The Math of Softball: Understanding the Stats

The Math of Softball

Understanding the Stats

The following is Lovey Howell’s down and dirty on softball stats.  You can find the current and past stats listed on our webpage at TheAtlantaTalons.com on the main menu under the stats tab.

GP – Games Played – just as its name implies, this is the number of games that you have played in.

PA – Plate Attempts – This is the number of time you have been up to bat.

AB – At Bats – This is the number of official times you have been up to bat.  This number is your Plate Attempts (PA) less any at bats that you have walked.  So, if you have been up to bat 5 times, but walked 2 of those times, your official At Bats will be 3.
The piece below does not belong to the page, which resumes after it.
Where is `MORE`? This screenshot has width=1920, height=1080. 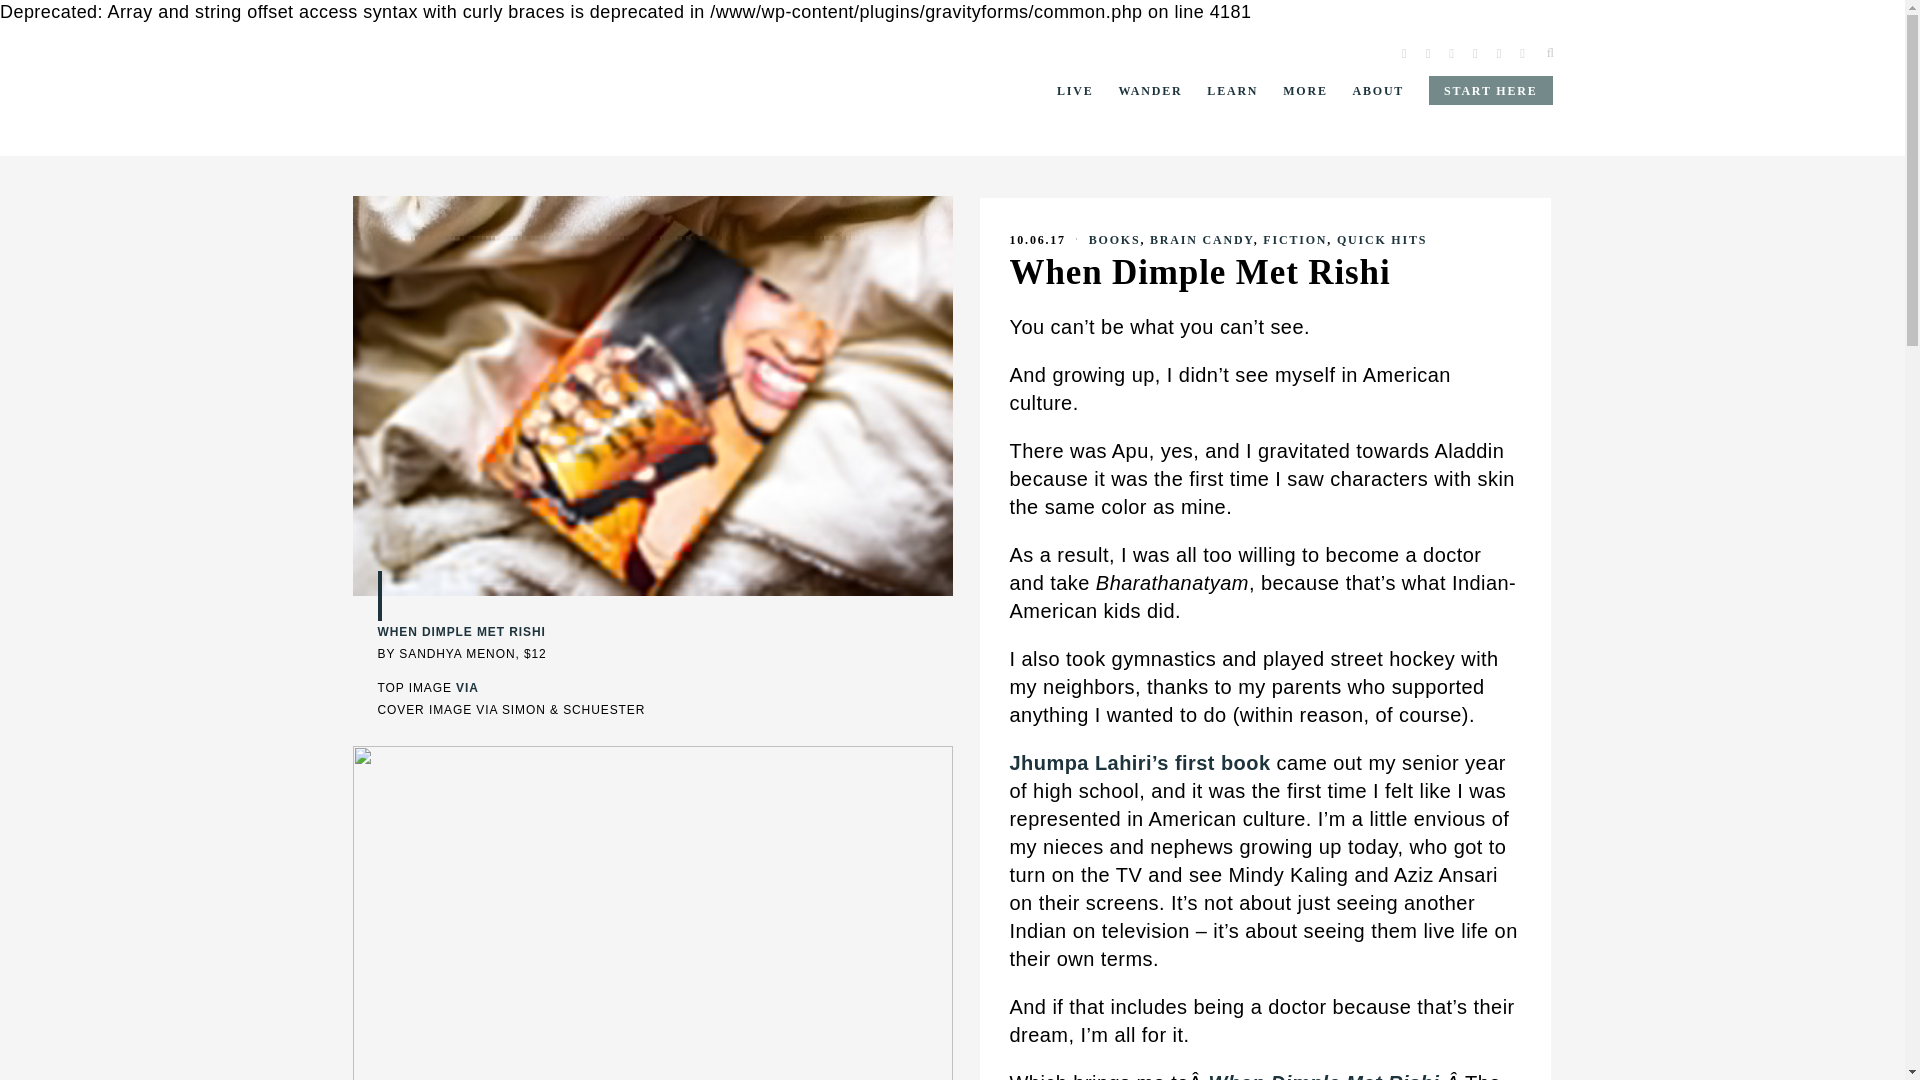 MORE is located at coordinates (1305, 90).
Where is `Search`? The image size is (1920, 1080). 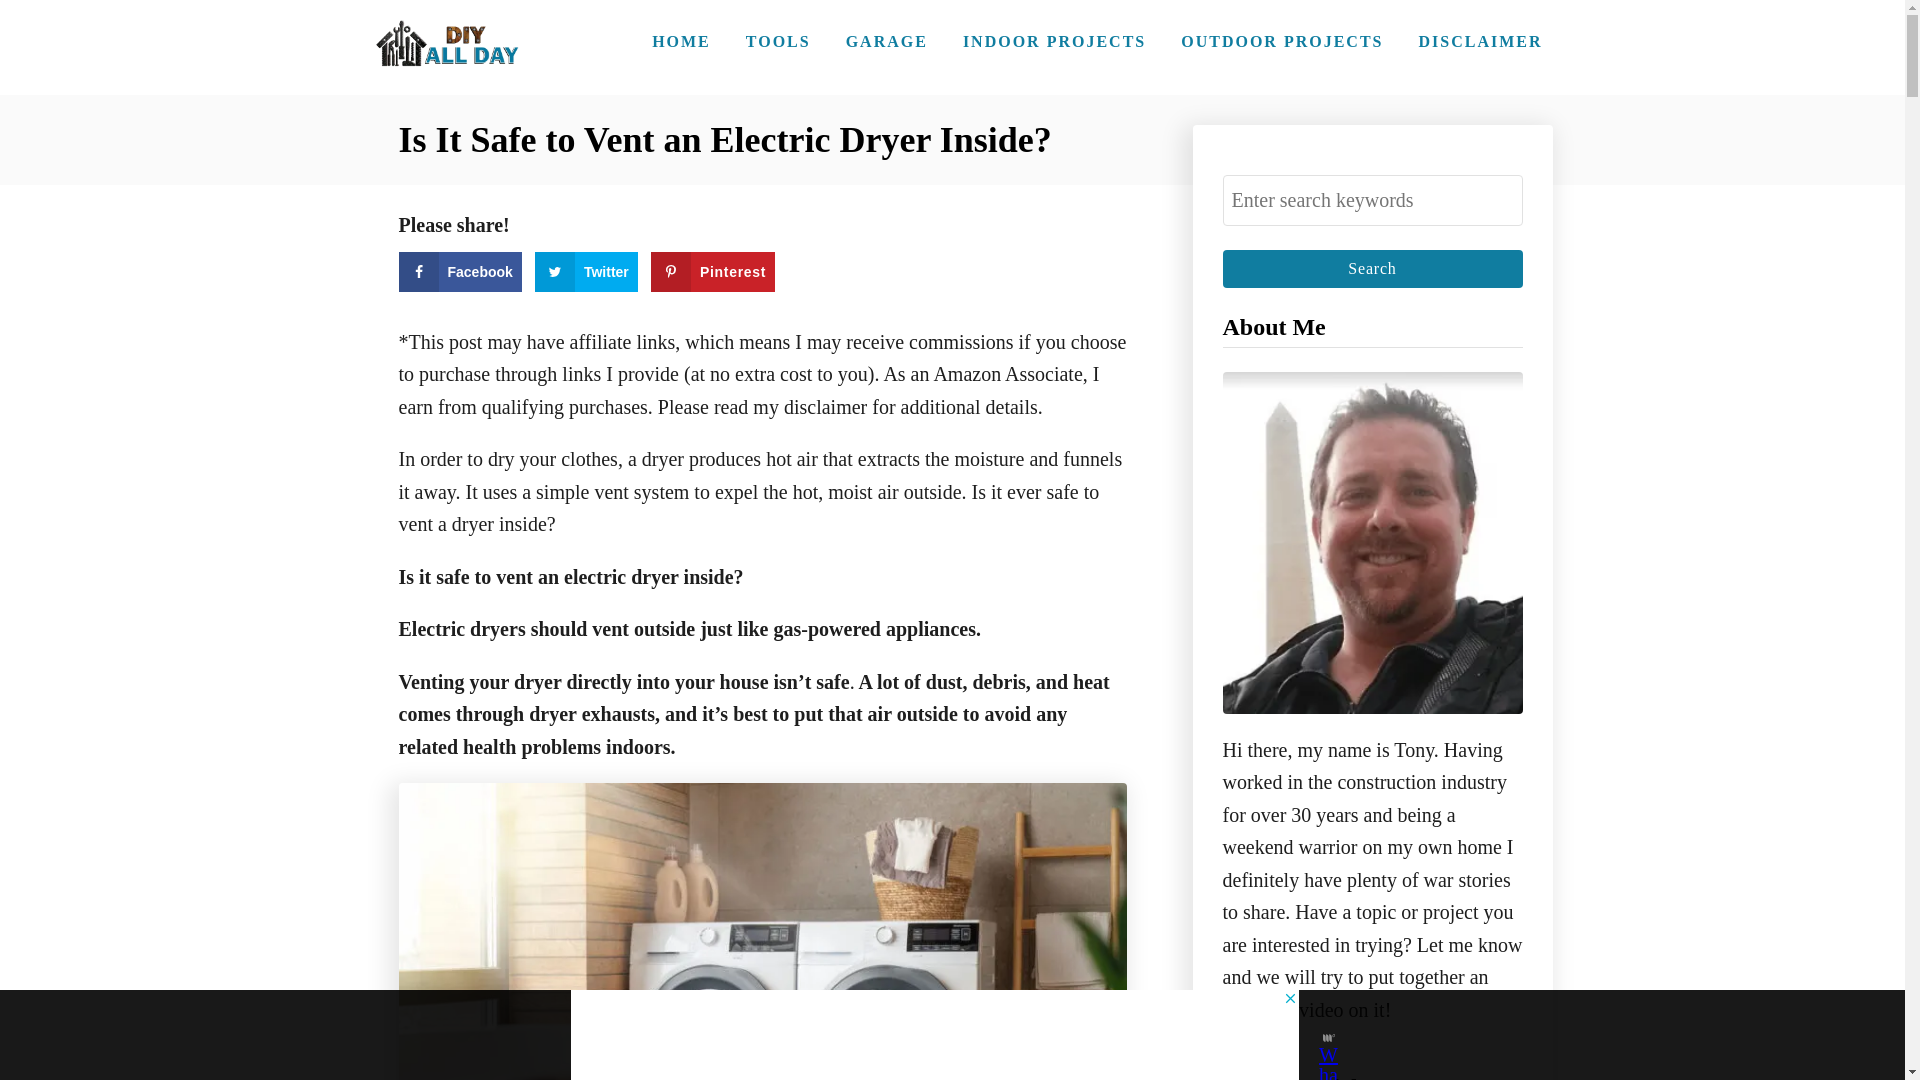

H – Hits – This is the number of times you have officially reached base safely by hitting the ball.  If you reached base because of an error (short stop over threw the ball to first) or because of a fielder’s choice (you reached base but your hit caused the runner at first to get out at second), you do not receive credit for a hit.

1B, 2B, 3B, HR – This is the number of singles, doubles, triples and Home Runs.  A side note:  if you try for extra bases and get thrown out, you get credit for the last base you reach safely (ie, you get credit for a double if you are thrown out at third).
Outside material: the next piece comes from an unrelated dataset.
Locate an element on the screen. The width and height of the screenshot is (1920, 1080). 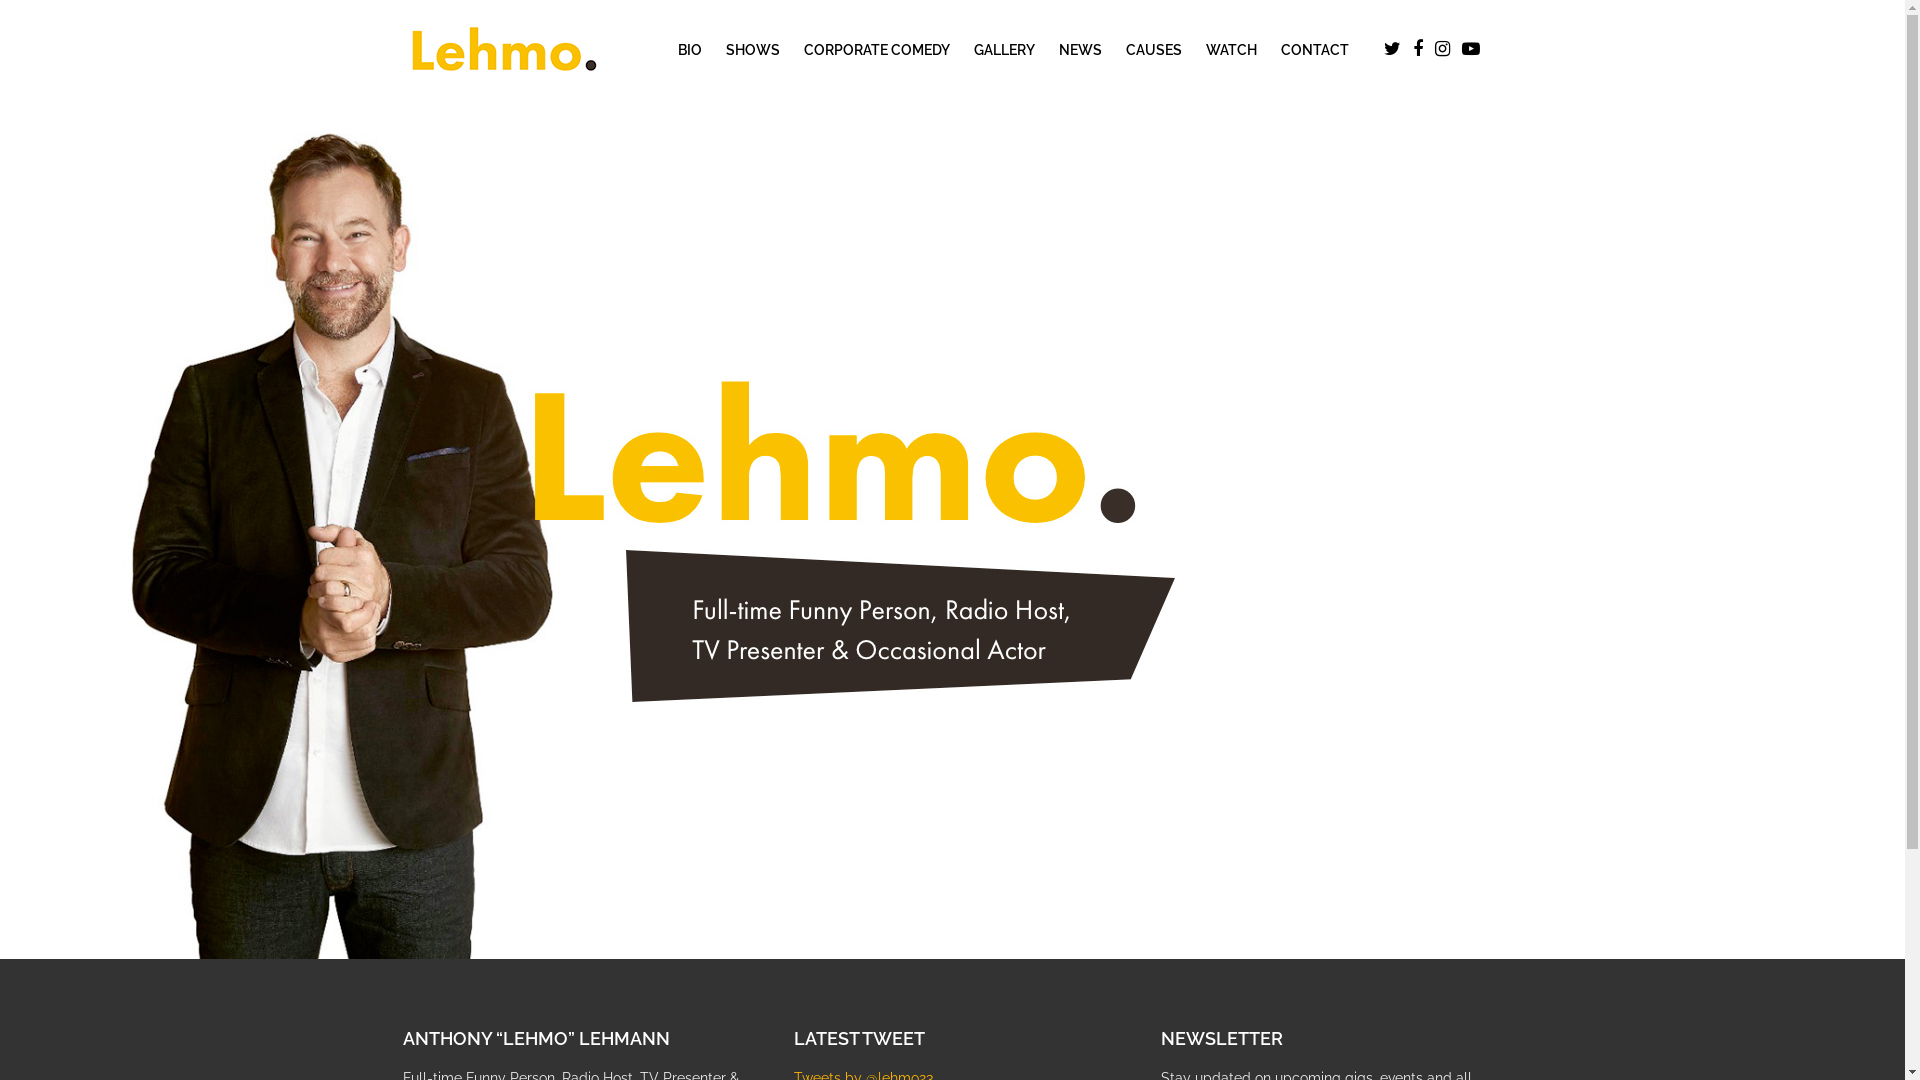
SHOWS is located at coordinates (753, 50).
RBI – Runs Batted In – This is the number of runs that were scored during your at bat (ie, you hit the ball deep and 3 people made it to home plate).

R – Runs – This is the number of time you yourself crossed home plate safely.
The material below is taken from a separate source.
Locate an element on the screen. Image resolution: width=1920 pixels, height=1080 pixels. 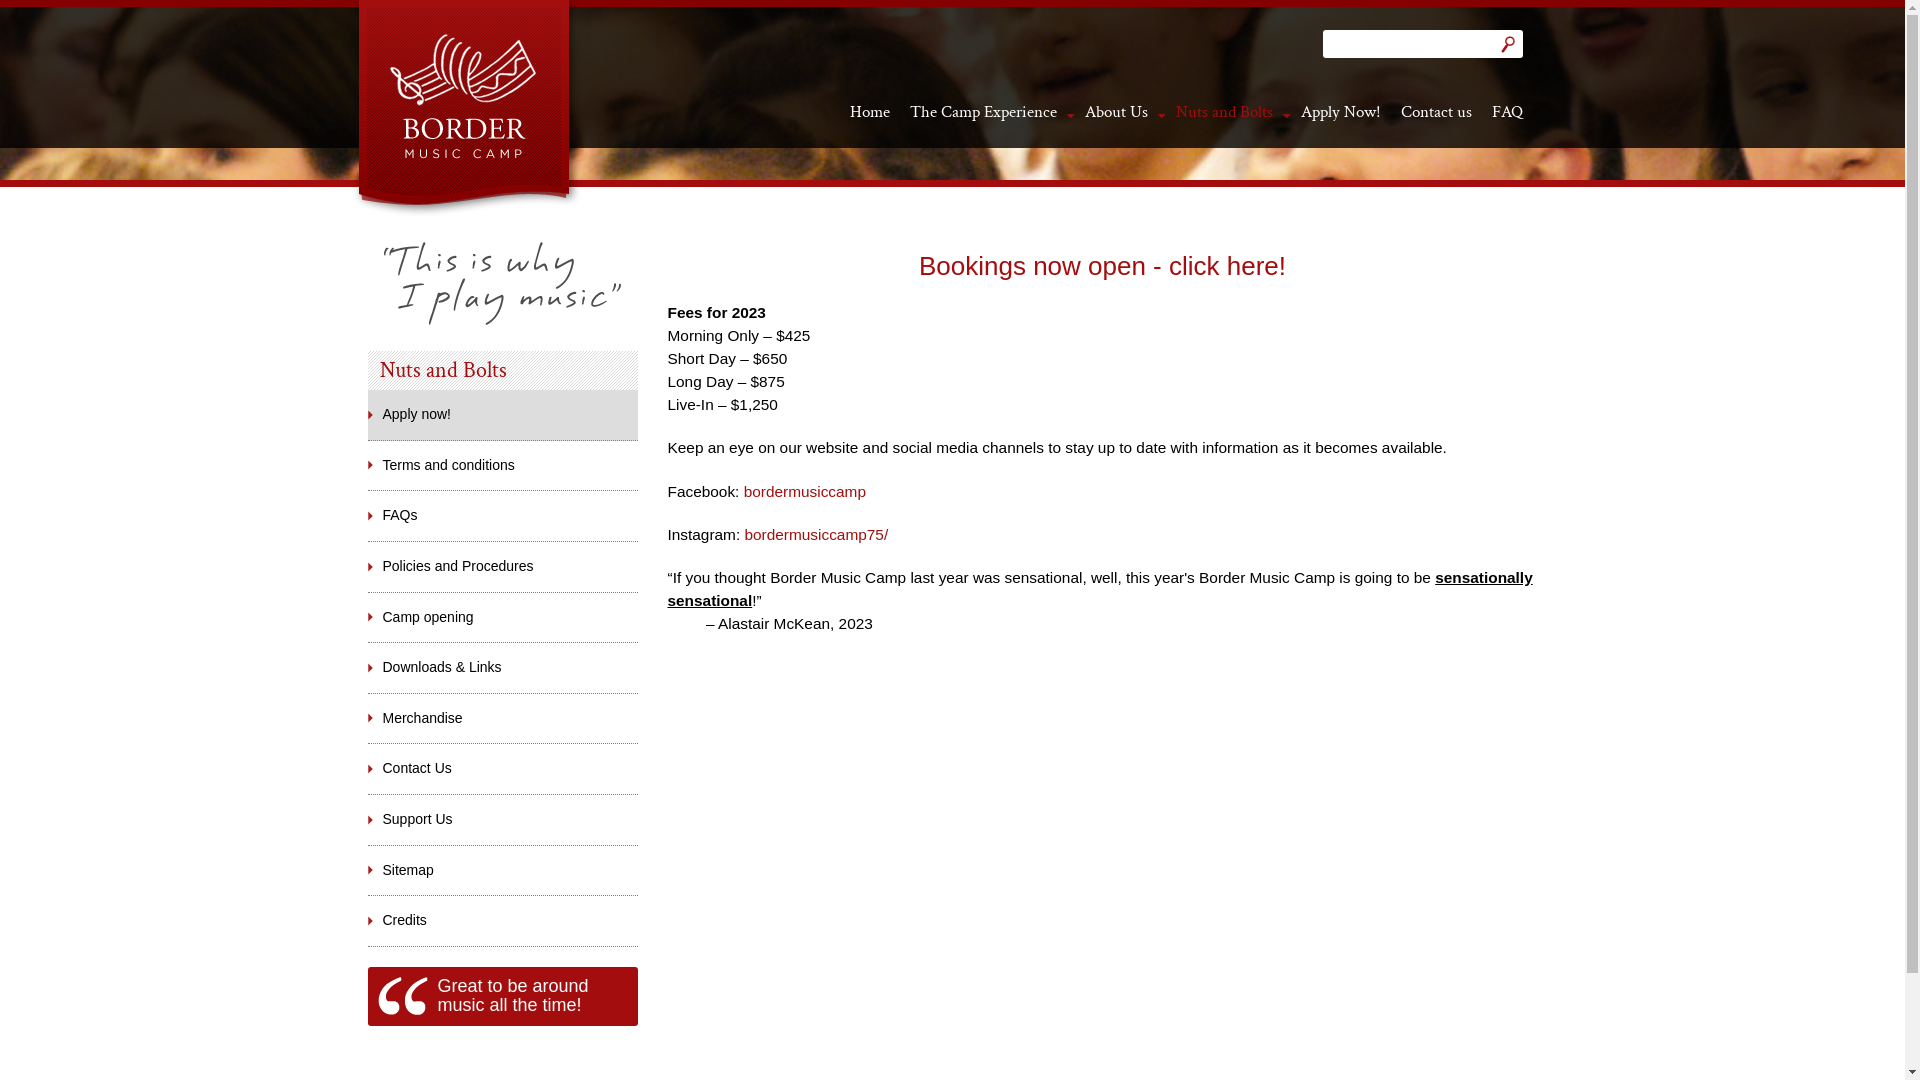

ROE – Reached on Error – This is the number of times you made it to base due to an error by the defense.  You do not get credit for a hit.

FC – Fielder’s Choice – This is the number of times that you hit the ball and made it safely to base, but one of the runners ahead of you was forced out.  You do not get credit for a hit.  The reasoning is that the fielder could have chosen to get you out, but instead took the lead runner (it was the “fielder’s choice”).

BB – Base on Balls – This is the number of times you were walked.  I do not know why they don’t just call it a walk.

SO – Strike out – This is the number of times that you struck out at the plate.

Now it’s time for the math:

AVG – Batting Average – this is the percentage that you hit the ball and make it safely to base.  This is found by dividing your Hits (H) by your At Bats (AB).  Walks are not considered in this computation.  Thus, walks do not improve or worsen your batting average.

OBP – On Base Percentage – this is the percentage that you reach base safely.  The difference in this stat and your batting average is that this stat includes walks.  To find this stat, you take your Hits (H) plus your Base on Balls (BB), and divide by your At Bats (AB) plus your Base on Balls (BB).

SLG – Slugging Percentage – This percentage is a power stat.  It basically tells you how many average bases you reach per at bat.  If you have a 1.000 SLG, you average 1 base per at bat (you average a single each at bat).  If you have a 2.000 SLG, you average a double at each at bat.  A .500 SLG means that each at bat you average half a base (therefore it takes you two at bats to get a single, on average).

So how do we use these numbers?  I use these numbers to help me with my line up.  I want my first and second batters in the order to have a high OBP (and also good runners).  I want batters that can get on base more often than not.  Batters three, four and five I tend to look for the higher SLG (fourth batter normally has the highest SLG).  I want these power batters to hit deep so batters 1 and 2 can score.  After that, I normally start selecting batters based on AVG.

How can you use these numbers?  Look at the players that have higher averages than you.  Watch how they bat.  Their stance.  Where they hit the ball.  Do you have a high number of Fielder’s Choices?  If so, concentrate on clearing the ball out of the infield, or work on placing the ball.  Striking out too much?  Spend some extra time in the cages, or ask one of the Talons Coaches for some extra practice time before or after practice.  Use these numbers to improve your game!!

I hope this helped to explain some of the numbers that we toss around from time to time.  As always, feel free to ask anyone on the coaching staff any questions that you may have.  We might not always know the answer right away, but we will find out for you!